§ **Work instructions**
Extract the final stretch of the data: the line that contains "You are a GUI" and every line after it, unaltered, and no other lines.

======== Supplied data ========

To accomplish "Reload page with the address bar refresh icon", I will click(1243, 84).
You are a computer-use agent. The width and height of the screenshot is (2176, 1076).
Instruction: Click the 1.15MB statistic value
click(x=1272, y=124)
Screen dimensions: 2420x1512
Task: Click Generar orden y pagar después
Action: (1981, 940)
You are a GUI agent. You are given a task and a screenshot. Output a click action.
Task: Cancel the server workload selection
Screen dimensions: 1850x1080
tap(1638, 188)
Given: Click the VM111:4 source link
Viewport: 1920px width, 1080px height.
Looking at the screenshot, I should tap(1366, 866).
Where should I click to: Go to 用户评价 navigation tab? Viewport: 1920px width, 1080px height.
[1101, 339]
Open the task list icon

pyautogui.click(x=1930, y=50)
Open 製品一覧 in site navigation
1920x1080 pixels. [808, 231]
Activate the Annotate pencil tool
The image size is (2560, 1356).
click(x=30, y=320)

========

§ **Your solution**
You are a GUI agent. You are given a task and a screenshot. Output a click action.
Task: Cancel the server workload selection
Screen dimensions: 1850x1080
tap(1638, 188)
Given: Click the VM111:4 source link
Viewport: 1920px width, 1080px height.
Looking at the screenshot, I should tap(1366, 866).
Where should I click to: Go to 用户评价 navigation tab? Viewport: 1920px width, 1080px height.
[1101, 339]
Open the task list icon

pyautogui.click(x=1930, y=50)
Open 製品一覧 in site navigation
1920x1080 pixels. [808, 231]
Activate the Annotate pencil tool
The image size is (2560, 1356).
click(x=30, y=320)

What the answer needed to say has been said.